/---

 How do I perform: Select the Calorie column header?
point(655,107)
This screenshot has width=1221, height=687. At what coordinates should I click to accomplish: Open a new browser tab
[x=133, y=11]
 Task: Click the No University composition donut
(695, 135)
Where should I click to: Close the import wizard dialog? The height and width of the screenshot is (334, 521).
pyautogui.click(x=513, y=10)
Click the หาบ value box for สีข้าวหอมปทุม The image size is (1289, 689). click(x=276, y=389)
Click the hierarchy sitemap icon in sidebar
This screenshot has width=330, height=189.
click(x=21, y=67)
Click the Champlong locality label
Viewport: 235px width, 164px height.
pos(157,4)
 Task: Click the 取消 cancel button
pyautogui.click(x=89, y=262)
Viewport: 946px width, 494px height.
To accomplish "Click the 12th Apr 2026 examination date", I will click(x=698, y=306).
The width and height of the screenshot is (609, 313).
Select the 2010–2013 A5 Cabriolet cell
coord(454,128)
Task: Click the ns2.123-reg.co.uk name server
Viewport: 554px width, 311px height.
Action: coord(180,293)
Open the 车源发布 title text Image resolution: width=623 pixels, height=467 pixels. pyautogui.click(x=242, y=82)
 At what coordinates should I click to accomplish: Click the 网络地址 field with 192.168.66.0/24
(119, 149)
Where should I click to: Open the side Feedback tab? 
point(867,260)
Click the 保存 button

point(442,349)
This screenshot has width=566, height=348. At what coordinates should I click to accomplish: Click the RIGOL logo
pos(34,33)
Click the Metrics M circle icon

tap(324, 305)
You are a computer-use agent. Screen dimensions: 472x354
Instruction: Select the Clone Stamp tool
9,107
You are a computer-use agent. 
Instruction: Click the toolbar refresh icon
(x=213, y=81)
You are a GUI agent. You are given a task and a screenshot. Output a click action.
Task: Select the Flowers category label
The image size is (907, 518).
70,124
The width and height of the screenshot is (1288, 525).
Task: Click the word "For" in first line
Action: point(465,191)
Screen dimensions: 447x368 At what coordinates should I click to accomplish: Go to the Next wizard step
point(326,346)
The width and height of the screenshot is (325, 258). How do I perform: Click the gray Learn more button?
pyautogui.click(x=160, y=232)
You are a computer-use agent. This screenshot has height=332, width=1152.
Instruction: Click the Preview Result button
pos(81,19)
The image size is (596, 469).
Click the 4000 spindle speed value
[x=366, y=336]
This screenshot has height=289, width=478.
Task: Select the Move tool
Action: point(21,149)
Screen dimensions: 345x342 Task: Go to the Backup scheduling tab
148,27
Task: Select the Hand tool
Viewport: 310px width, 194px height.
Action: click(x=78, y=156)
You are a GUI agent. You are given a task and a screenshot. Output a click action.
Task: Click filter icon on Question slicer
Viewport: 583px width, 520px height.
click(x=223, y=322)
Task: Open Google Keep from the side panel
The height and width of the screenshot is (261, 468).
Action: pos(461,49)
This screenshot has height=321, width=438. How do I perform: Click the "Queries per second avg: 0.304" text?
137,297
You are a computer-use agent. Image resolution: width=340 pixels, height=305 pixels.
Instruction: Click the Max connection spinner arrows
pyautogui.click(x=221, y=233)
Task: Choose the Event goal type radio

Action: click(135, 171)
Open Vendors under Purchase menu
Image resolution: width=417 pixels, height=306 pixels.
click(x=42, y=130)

\---

Your answer should be each line from the preceding material in which the word "computer" occurs.

You are a computer-use agent. Screen dimensions: 472x354
You are a computer-use agent. 
You are a computer-use agent. This screenshot has height=332, width=1152.
You are a computer-use agent. Image resolution: width=340 pixels, height=305 pixels.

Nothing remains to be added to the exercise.